W.H. Auden, “What mad Nijinsky wrote / About Diaghilev / Is true of the normal heart; For [it]
Craves what it cannot have, / Not universal love / But to be loved alone.”
I already sleep with our eulogized love placed on my bedside
I used to imagine new memories and smile
I smile now half
Wade the rhythm of someone’s heartbeat
Quick,
Quick you lose it, along with parts of yourself you did not know was theirs
Here is what is left of my lungs
Here is what I think your hands must have felt like in mine
Here is where you leave my body long before you have said goodbye
II.
I wanted to write a poem about me today
So, I will soon
Maybe my writing so many past tense poems of you
is my last attempt at trying to bury you into a grave you are not yet ready for.
Still you treat me
as though heartbreak never entered this equation
Still you say things that you meant once
And still is that not a form of self-resurrection?
The voices of everyone except for yours
will keep me company here now
to hear is to heal
is to be here
III.
I put down the shards of angered utterances
turn away
look out
(there is so much more out there anyway to be angry about)

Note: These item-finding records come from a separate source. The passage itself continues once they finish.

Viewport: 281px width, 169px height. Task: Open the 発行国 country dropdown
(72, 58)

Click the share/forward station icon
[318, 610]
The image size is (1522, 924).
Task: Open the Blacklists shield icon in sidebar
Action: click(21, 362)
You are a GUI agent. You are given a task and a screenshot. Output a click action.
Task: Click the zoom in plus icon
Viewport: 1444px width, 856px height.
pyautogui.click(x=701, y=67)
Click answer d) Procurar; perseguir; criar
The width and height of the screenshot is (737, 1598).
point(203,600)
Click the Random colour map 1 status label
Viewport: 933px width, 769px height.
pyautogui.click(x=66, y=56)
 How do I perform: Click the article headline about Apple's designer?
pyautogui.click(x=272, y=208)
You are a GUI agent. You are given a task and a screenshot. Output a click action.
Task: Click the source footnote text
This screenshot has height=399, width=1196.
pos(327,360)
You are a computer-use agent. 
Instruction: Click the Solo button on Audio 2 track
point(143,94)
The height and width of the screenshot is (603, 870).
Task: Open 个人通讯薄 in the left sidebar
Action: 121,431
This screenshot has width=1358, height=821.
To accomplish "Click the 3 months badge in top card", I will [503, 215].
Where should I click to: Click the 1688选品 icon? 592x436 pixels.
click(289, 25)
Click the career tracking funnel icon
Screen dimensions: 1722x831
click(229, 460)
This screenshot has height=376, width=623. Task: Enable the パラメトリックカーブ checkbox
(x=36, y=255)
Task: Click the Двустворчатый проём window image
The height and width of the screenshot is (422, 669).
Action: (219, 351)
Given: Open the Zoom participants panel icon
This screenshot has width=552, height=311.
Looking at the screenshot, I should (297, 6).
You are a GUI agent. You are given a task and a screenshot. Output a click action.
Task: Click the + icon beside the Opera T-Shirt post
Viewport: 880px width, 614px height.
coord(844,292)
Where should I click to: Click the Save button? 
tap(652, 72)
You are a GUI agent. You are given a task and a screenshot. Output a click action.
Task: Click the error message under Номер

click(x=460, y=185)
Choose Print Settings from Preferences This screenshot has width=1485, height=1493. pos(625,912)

I am instead old man yelling at the t.v. screen
We embrace each other (for just a moment longer) after one of our dances
I do not take
any of it for granted
Do not wait for me.
I pause a little longer, for instance
I hear it—
Can you hear the fear?
Anger dissipates itself yet again into the air
Nijinksy was mad but not right
It is not to be loved, or loved alone,
It is simply the act of being seen
I do not remember how long it’s been since I last felt my hands
It is the t.v. screen, black
It is another sadness I should tend to
We are climbing back into time,
of course
(because I said so)
hugging with hands, unclean
remembering to dance
Pausing, for even a mere instance
longer
I am to wait only on myself.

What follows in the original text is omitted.